FroALS#

class mcrnmf.models.FroALS(rank, constraint_kind=0, unimodal=None, iter_max=500, tol=0.0001)[source]#

Frobenius norm-based Nonnegative Matrix Factorization (NMF) using Alternating Least Squares (ALS) method.

Factorizes a nonnegative matrix \(X\) into two nonnegative matrices \(W\) and \(H\) by minimizing the squared Frobenius norm between \(X\) and product \(WH\) using FPGM algorithm. The following objective function is minimized subject to nonnegativity and other optional constraints on \(W\) and \(H\):

\[f_{\textrm{obj}} = ||X - WH||_F^2\]

where \(||\cdot||_{F}\) is the Frobenius norm.

Parameters:
rankint

The number of components for the factorization.

constraint_kindinteger-like {0, 1, 2, 3, 4}, default=0

The following constraints are applied based on the integer value specified:

  • If 0: Only \(W \geq 0\), \(H \geq 0\).

  • If 1: Closure constraint \(H^T e ≤ e\).

  • If 2: Closure constraint \(H e = e\).

  • If 3: Constraint \(W^T e = e\).

  • If 4: Closure constraint \(H^T e = e\).

Note, for 1, 2, 3, and 4 values of constraint_kind nonnegativity constraints are also applied along with the additional constraint specified above.

unimodaldict or None, default=None

Specifies unimodality constraints for \(W\) and \(H\) matrices. If None, no unimodality constraints are applied.
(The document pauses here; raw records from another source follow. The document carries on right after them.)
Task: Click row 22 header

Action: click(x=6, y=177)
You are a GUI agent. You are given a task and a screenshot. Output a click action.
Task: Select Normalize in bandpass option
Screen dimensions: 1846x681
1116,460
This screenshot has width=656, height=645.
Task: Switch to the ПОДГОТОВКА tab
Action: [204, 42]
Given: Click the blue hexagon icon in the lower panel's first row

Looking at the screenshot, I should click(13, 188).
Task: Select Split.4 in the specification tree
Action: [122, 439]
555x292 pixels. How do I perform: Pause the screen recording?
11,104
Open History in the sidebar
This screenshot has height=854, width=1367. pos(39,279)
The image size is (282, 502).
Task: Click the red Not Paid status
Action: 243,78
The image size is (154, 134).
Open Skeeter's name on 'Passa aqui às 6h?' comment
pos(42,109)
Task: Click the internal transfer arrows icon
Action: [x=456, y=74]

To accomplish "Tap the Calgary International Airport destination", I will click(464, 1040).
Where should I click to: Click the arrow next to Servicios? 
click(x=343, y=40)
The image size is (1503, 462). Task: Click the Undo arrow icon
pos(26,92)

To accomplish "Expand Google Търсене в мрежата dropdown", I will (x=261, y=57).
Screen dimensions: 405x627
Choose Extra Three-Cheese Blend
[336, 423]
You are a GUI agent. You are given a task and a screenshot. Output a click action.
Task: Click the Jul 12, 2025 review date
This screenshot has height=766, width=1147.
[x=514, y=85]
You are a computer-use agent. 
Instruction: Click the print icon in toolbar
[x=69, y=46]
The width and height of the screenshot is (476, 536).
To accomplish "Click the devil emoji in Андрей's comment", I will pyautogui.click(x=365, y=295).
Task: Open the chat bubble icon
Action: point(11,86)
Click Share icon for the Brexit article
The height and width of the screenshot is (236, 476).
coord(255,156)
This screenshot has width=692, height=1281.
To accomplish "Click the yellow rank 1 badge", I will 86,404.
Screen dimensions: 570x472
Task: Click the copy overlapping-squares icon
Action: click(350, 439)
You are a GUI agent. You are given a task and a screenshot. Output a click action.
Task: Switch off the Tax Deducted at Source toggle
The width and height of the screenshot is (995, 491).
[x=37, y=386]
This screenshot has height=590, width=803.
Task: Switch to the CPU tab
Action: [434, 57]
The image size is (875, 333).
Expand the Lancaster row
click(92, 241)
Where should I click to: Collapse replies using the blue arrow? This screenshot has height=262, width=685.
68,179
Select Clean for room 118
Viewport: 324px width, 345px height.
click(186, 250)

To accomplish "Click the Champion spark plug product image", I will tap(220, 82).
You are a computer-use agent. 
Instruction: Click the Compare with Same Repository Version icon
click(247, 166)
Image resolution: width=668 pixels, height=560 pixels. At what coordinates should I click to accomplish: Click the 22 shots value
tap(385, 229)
If dict, Format: {‘W’: bool | list of bool, ‘H’: bool | list of bool}:

  • Must contain at least one key (‘W’ or ‘H’)

  • No other keys besides ‘W’ and ‘H’ are allowed

  • For ‘W’: Controls unimodality of columns in W

  • For ‘H’: Controls unimodality of rows in H

Each value can be:

  • A boolean: applies to all components

  • A list of booleans: selectively applies to specific components

Examples:

  • {'H': True}: All \(H\) components are unimodal

  • {'W': True, 'H': True}: All \(W\) and \(H\) components are unimodal

  • {'H': [True, False, True]}: Only components 0 and 2 of \(H\) have unimodal behavior

  • {'W': [False, True, False]}: Only component 1 of \(W\) has unimodal behavior

iter_maxint, default=500

Maximum number of iterations. It must be greater \(\geq 10\).

tolfloat, default=1e-4

Tolerance for convergence. Must be in the interval \((0, 1)\).

Convergence is reached when:

\[{|e[i] - e[i-10]| \over e[i]} \leq \textrm{tol}\]

where:

  • iteration \(i \geq 10\)

  • \(e[i]\) is the squared relative loss after iteration \(i\), which is defined as

    \[e[i] = {||X - W^{i}H^{i}||_{F}^2 \over ||X||_{F}^2}\]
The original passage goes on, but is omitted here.